*PROBLEM DESCRIPTION:* An exact reproduction of the data below is expected, free of images.
Content starts
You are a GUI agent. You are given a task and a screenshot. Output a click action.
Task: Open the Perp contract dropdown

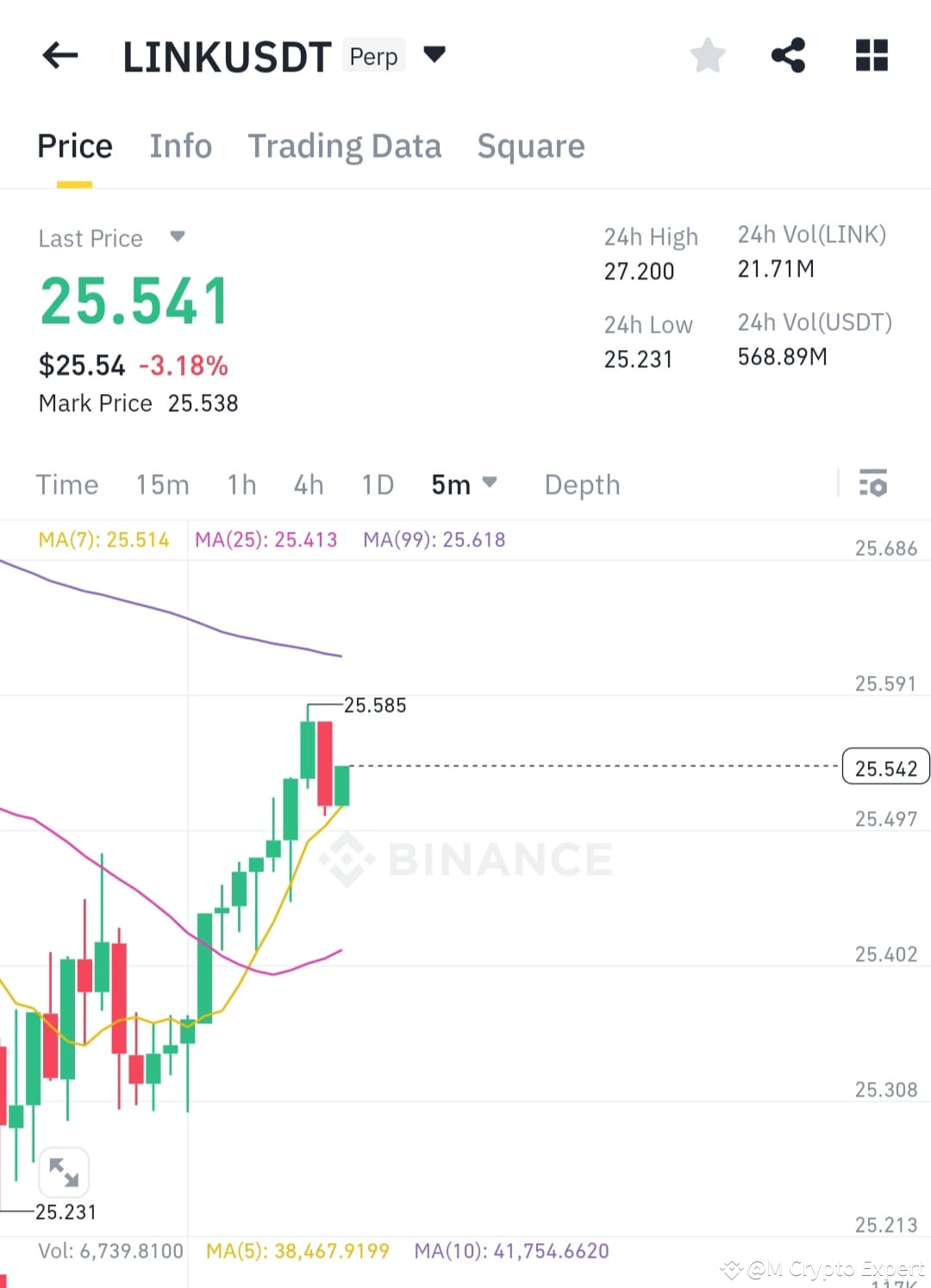coord(434,53)
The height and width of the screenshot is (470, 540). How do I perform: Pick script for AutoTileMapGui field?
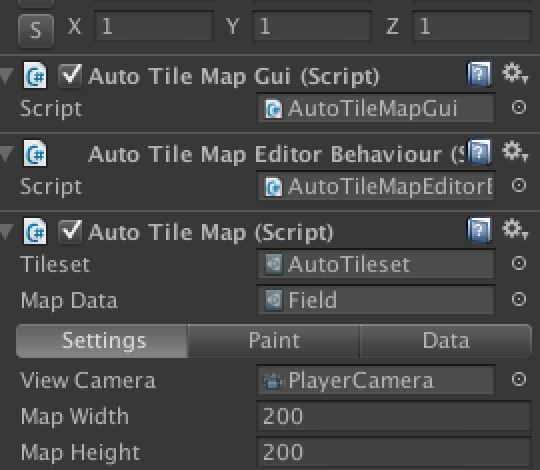519,107
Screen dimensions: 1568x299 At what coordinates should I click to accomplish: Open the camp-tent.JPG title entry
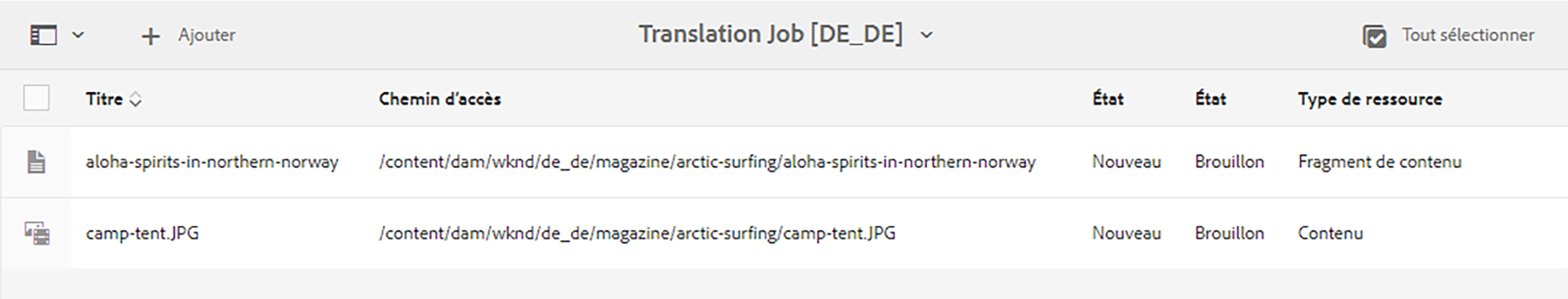point(142,233)
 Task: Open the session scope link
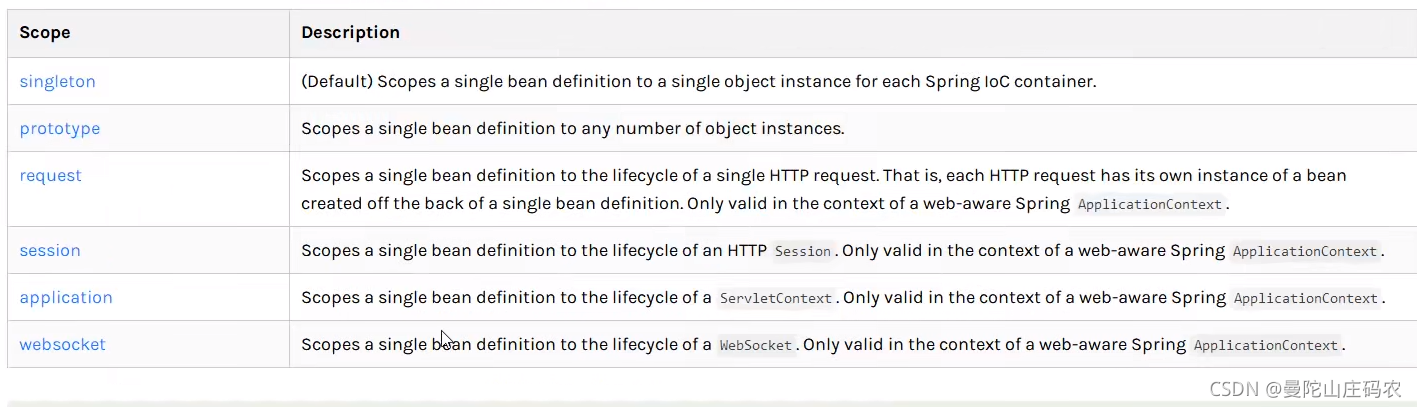click(x=50, y=251)
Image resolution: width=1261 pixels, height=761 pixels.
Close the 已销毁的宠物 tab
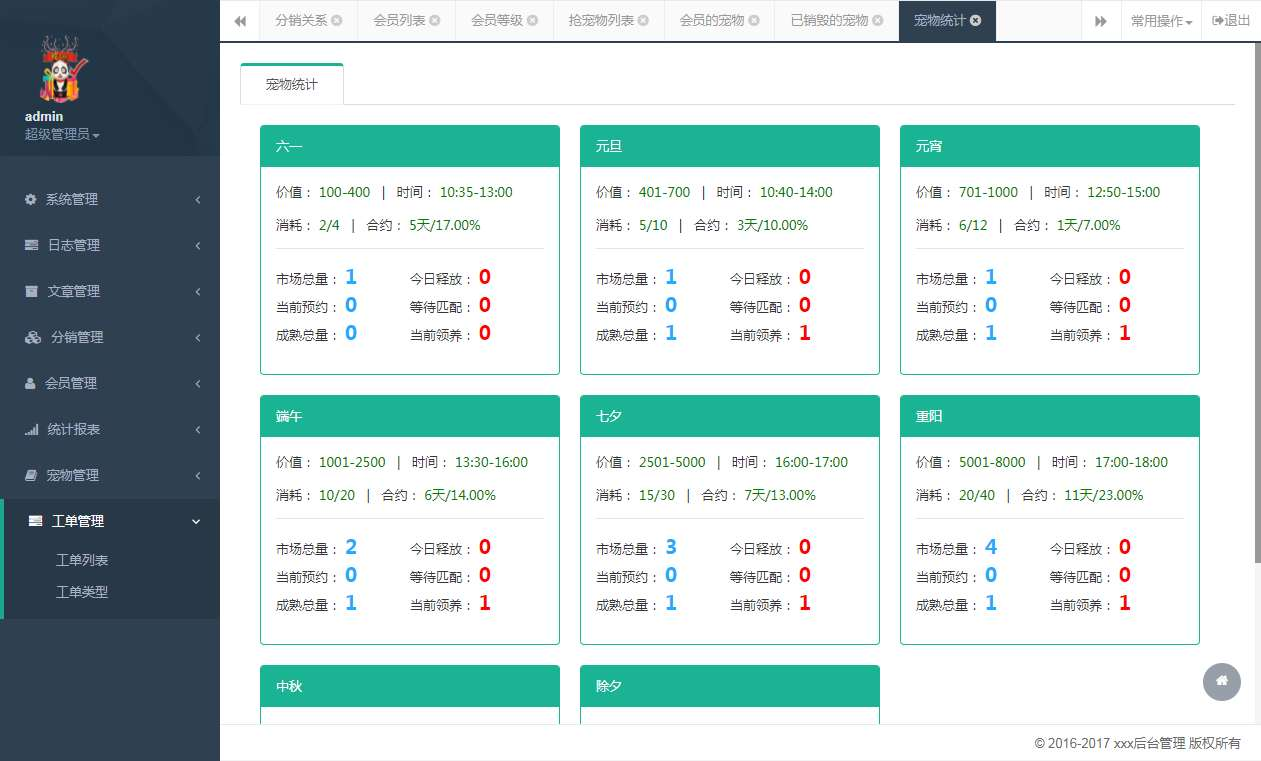pyautogui.click(x=878, y=20)
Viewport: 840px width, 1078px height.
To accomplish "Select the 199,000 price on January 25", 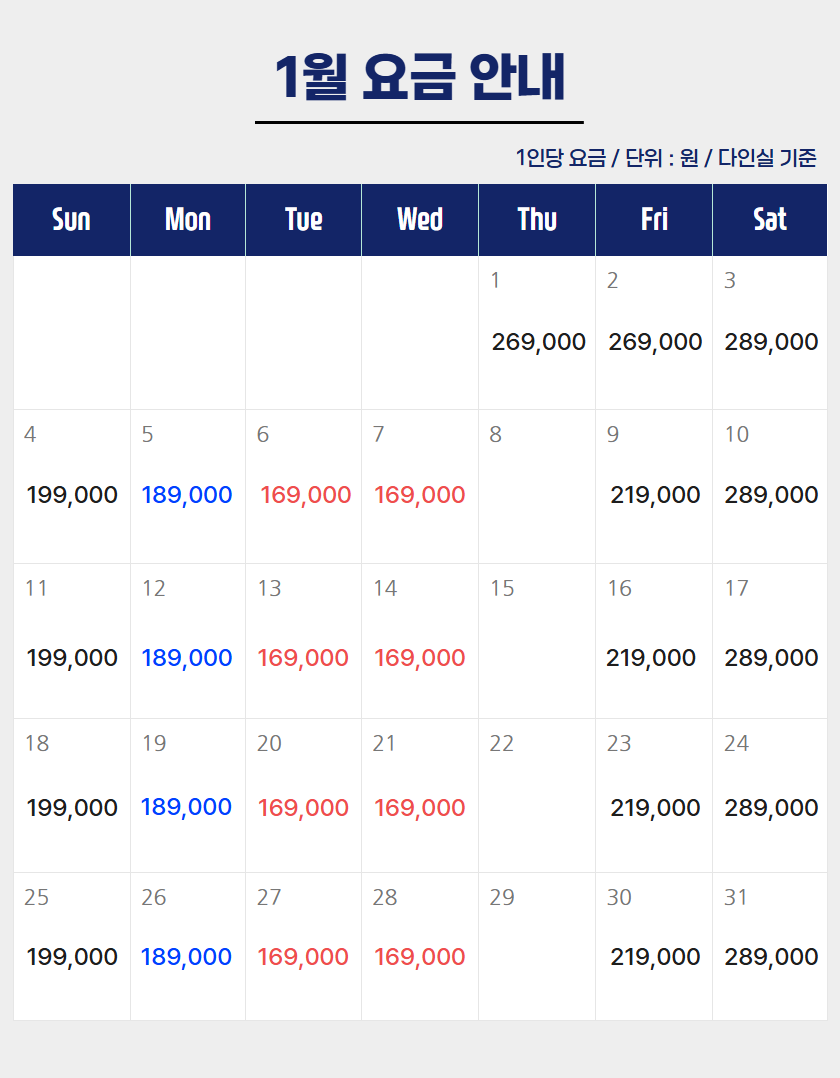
Content ends
*SOLUTION TO THIS EXERCISE:*
You are a GUI agent. You are given a task and a screenshot. Output a click action.
Task: Open the Perp contract dropdown

coord(434,53)
The height and width of the screenshot is (470, 540). How do I perform: Pick script for AutoTileMapGui field?
519,107
Screen dimensions: 1568x299 At what coordinates should I click to accomplish: Open the camp-tent.JPG title entry
point(142,233)
 Task: Open the session scope link
click(x=50, y=251)
Image resolution: width=1261 pixels, height=761 pixels.
Close the 已销毁的宠物 tab
pyautogui.click(x=878, y=20)
Viewport: 840px width, 1078px height.
To accomplish "Select the 199,000 price on January 25", 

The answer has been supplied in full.